- How to complete this task: Only the lines from the one containing "Where should I click to: Click" through the one containing "Task: Switch to the Away tab" should be printed, exactly as they appear below, with both ends included.

- Given data:
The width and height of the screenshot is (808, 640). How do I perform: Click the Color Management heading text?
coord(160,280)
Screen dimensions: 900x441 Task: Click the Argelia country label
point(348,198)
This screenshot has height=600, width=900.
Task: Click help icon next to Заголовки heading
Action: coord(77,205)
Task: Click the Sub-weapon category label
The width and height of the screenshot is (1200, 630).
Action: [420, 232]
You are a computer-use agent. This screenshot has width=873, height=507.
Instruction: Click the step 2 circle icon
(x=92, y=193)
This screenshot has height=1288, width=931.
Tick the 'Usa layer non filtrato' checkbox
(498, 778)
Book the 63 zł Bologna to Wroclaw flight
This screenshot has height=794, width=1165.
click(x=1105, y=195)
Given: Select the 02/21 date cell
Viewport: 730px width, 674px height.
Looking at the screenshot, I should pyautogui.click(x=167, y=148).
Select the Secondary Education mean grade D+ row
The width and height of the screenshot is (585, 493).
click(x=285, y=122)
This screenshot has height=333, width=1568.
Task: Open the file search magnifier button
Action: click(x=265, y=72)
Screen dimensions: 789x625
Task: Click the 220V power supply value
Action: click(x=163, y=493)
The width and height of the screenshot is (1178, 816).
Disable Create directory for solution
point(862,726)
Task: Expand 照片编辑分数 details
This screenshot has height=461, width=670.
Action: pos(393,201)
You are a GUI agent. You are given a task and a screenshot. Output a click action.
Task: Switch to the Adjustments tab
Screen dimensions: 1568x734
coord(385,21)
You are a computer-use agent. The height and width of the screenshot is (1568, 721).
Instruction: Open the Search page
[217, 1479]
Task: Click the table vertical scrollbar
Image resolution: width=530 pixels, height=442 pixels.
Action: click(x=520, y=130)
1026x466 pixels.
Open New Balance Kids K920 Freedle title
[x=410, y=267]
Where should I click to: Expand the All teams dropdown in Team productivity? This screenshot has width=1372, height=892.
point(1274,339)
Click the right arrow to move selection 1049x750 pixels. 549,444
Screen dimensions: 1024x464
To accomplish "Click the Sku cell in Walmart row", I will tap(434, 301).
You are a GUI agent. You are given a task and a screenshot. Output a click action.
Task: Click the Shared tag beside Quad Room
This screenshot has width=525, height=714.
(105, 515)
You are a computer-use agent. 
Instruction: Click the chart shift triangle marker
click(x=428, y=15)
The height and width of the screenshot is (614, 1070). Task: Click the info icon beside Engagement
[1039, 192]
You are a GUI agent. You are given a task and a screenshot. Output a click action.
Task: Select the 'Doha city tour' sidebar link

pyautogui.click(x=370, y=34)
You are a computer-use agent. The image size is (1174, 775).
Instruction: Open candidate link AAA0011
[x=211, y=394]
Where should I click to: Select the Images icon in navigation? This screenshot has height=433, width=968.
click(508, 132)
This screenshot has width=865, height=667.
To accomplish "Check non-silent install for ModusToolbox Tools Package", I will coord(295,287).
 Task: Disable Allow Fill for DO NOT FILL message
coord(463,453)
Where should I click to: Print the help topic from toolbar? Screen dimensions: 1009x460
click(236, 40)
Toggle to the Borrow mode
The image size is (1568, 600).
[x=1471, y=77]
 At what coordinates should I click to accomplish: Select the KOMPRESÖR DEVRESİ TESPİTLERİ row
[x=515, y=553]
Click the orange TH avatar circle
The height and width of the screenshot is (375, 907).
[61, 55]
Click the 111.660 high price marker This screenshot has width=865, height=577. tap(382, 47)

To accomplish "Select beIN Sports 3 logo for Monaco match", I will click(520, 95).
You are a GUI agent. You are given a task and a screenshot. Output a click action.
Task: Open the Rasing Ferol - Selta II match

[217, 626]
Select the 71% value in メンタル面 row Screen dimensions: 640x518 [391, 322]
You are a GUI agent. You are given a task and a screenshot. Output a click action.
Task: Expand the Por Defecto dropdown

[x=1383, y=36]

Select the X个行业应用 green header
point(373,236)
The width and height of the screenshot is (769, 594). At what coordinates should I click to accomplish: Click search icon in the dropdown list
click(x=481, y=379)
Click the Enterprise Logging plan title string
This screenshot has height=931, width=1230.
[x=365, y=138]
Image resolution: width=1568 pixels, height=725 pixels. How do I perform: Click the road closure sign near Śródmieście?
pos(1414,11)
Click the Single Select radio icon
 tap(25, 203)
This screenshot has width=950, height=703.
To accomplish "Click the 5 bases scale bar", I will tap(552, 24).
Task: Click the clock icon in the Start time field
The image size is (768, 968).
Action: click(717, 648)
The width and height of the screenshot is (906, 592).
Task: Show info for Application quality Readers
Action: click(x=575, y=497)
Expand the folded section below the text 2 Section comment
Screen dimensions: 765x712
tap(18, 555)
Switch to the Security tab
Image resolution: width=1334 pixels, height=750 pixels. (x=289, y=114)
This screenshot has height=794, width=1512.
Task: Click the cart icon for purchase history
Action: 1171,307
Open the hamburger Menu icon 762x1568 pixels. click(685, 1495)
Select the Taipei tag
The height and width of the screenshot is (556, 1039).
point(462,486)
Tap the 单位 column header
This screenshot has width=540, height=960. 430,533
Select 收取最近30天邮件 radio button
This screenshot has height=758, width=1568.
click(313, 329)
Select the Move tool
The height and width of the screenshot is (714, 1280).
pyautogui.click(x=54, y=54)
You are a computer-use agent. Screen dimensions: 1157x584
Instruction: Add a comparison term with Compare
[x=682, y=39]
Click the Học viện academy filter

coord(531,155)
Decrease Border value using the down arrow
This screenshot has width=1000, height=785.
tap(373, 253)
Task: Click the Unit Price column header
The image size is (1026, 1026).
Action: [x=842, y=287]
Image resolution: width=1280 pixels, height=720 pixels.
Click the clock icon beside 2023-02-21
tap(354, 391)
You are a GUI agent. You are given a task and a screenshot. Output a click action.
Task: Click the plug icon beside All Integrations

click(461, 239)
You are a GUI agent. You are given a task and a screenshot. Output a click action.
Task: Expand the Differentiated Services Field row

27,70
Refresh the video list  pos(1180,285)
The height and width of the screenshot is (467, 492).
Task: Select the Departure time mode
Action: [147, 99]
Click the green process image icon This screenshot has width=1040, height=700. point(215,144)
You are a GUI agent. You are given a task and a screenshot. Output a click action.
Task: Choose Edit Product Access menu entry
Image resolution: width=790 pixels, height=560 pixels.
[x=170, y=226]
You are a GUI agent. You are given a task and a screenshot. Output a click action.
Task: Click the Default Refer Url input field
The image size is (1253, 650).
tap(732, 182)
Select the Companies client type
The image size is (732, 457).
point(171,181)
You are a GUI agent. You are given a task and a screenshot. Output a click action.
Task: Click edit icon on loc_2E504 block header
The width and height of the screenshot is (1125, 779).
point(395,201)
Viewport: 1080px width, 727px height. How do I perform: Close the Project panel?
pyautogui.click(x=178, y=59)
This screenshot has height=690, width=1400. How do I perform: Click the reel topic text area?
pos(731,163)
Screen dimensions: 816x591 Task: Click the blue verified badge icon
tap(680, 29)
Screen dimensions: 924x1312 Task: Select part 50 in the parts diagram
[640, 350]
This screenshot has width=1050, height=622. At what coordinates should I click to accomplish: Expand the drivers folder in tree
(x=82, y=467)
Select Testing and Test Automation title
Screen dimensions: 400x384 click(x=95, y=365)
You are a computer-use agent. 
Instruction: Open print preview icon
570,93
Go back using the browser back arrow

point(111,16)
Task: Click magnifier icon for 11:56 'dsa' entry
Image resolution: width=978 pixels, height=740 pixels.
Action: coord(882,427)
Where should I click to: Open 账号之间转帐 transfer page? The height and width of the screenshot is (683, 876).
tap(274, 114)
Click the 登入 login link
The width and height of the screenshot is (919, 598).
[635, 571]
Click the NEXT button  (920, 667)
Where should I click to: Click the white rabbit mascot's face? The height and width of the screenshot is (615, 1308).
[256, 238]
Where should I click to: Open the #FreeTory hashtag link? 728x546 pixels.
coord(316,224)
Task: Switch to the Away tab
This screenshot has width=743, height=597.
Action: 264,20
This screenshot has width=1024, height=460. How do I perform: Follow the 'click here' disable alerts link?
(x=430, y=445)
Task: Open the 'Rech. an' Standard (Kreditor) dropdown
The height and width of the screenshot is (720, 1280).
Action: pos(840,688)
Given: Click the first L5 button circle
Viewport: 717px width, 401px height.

- Answer for this exercise:
Where should I click to: Click the white rabbit mascot's face? The height and width of the screenshot is (615, 1308).
[256, 238]
Where should I click to: Open the #FreeTory hashtag link? 728x546 pixels.
coord(316,224)
Task: Switch to the Away tab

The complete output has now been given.